Nel periodo 2005-2018, le importazioni agroalimentari dell’UE sono state principalmente composte da prodotti grezzi e intermedi, con una quota di prodotti finiti in calo. Anche la loro origine si è evoluta, subendo un processo di diversificazione. È aumentata la quota delle importazioni dai paesi europei (non UE) e del sud-est asiatico, mentre quelle dal Sud America sono diminuite in termini relativi. Nel complesso, l’impatto delle importazioni agroalimentari è principalmente complementare alla produzione dell’UE, con una limitata sostituzione. Questi sono tra i risultati chiave dello “Study on agri-food imports and their role in the EU supply chains” pubblicato oggi dalla Commissione europea.

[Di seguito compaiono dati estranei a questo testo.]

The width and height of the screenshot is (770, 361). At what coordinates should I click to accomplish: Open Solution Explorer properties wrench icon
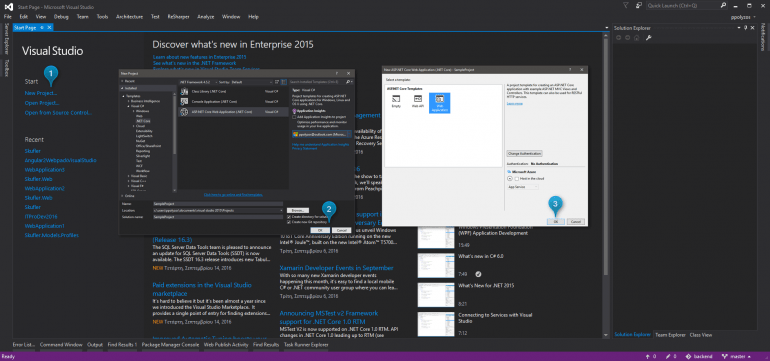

Lo studio ha rilevato che, per alcuni prodotti, la dipendenza dalle importazioni suggerisce una potenziale esposizione ad alcuni rischi della catena di approvvigionamento e che gli attori della catena del valore sono stati influenzati in modo diverso dall’aumento delle importazioni agroalimentari. Tuttavia, una serie di strumenti politici contribuisce a mitigare questi rischi, compreso il sostegno al reddito nell’ambito della politica agricola comune o i contingenti tariffari nell’ambito della politica commerciale dell’UE. Anche le strategie aziendali mitigano questi rischi, attraverso strategie di diversificazione, aggiornamento degli standard di produzione e ristrutturazione del brand o della catena del valore.
Lo studio ha inoltre concluso che i cambiamenti nelle importazioni agroalimentari sono solo uno dei tanti fattori che contribuiscono ai cambiamenti strutturali del settore agricolo dell’UE, ad esempio per quanto riguarda i deflussi di manodopera e la competitività del settore agroalimentare dell’UE.
Lo studio fornisce un’analisi dell’impatto delle importazioni agroalimentari sulla produzione agricola dell’UE e su altre parti della catena del valore tra il 2005 e il 2018, comprese le implicazioni economiche, sociali e ambientali. È guidato da tre temi che coprono 13 domande di studio, che vanno da una panoramica delle importazioni agroalimentari, le tipologie delle catene del valore agroalimentari e dei fattori alla base di queste tendenze di importazione, alle domande che ne valutano l’impatto. Infine, include alcune domande su quali fattori hanno aiutato o impedito agli attori della catena del valore di far fronte o trarre profitto dall’aumento dei flussi di importazione.